O Demônio Barista Brasileira

Autor(a): Helena Shirayuki


Volume 1

Prólogo: Aquela noite

É frio. Numa noite de lua cheia, a única coisa que se sente é frio. A brisa gelada acalma, mas também entristece e leva consigo tudo aquilo que não lhe pertence; as folhas velhas das árvores, o lixo mal guardado que perambula pelas ruas, e também os sentimentos das pessoas.

Distante, mas não tão distante, em meio às ruas vazias e de tempo nebuloso, uma pequena luz vermelha iluminava um dos becos daquela cidade. A quem olhasse mais de perto — isso se tivesse alguém —, sentiria um calor, bem como veria duas pessoas; ou melhor, uma pessoa e algo que não se sabe se pode ser chamado por essa nomenclatura. Parecia humano, mas havia algo errado.
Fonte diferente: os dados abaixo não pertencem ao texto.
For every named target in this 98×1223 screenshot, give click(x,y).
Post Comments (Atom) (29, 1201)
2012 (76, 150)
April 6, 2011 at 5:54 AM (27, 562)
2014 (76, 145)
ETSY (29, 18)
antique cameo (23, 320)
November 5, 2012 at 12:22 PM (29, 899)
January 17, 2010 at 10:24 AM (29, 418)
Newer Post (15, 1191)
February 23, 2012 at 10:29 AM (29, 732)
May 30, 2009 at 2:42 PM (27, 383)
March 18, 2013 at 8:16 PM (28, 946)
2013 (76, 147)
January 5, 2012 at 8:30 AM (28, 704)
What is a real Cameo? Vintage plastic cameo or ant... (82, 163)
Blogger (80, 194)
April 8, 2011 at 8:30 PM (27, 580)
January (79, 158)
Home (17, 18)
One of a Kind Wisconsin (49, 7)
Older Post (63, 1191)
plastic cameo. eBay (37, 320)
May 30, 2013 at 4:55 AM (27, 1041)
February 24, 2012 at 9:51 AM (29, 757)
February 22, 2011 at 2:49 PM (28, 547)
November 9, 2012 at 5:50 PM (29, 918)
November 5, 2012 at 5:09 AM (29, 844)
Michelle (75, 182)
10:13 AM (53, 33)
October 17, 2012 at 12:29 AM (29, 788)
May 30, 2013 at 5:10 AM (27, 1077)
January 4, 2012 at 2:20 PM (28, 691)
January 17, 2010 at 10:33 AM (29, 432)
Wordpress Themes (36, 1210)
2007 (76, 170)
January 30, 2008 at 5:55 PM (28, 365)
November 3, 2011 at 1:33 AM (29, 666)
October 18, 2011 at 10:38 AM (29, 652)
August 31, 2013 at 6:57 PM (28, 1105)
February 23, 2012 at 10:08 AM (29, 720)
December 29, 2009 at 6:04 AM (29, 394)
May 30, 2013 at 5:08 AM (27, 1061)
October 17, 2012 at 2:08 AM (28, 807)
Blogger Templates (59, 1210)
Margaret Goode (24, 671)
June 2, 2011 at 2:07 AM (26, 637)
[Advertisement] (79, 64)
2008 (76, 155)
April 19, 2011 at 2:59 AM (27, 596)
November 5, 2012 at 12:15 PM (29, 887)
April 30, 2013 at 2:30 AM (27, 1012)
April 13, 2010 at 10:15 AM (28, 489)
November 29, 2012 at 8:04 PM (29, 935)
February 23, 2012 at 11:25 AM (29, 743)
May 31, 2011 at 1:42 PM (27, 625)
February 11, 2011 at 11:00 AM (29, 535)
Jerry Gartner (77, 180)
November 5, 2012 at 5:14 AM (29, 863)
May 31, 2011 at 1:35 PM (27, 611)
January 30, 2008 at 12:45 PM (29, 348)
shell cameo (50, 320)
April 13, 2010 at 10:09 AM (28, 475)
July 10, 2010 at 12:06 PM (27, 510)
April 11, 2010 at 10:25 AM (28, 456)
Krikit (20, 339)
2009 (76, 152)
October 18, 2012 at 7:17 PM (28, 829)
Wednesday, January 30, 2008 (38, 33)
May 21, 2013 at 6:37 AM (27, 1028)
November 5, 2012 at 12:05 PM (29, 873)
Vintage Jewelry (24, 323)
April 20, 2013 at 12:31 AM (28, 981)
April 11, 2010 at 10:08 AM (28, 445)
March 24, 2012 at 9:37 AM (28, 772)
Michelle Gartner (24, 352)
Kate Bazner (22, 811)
— Então você vai deixá-lo? — um homem alto e de cavanhaque falho questionou. Seu tom de voz aparentava melancolia, mas também desprezo.

— Você ainda pergunta? — indagou a moça de aparência jovem. — Nunca desejei algo tão nojento. Ele é uma aberração, uma anomalia. Ele tem sorte de estar vivo.

Essa em questão colocava seu longo e belo cabelo negro por trás das orelhas, bem como verificava constantemente se o seu longo vestido estava nos conformes. Mesmo numa situação incomum, ela se preocupava com sua aparência.

— E eu devo cuidar disso? — mais uma vez ele perguntou. — Isso é seu, senhorita. Não é responsabilidade minha…

— Não me importa! — a mulher interrompeu de forma autoritária e colérica. — Se você quiser, jogue esse garoto no lixo ou o mate. Seria um livramento até mesmo para vocês, humanos, não conviverem com essa praga.

O rapaz escutou a fala dela sem esboçar qualquer reação, mas era evidente que a grosseria dela o importunava. Após a sua fala, ele se distanciou da moça, dando alguns passos até a saída do beco.

— Até nunca mais, humano.

Após a fala da jovem, o homem se virou uma última vez, e a única coisa que foi capaz de ver era um grande portal circular no final daquele corredor. Ele girava num movimento de espiral e conforme a mulher se aproximava do vortex, inúmeros trovões iam tomando de conta dos arredores. Em poucos segundos, aquele feixe vermelho sumiu, levando consigo qualquer coisa que estivesse nas proximidades.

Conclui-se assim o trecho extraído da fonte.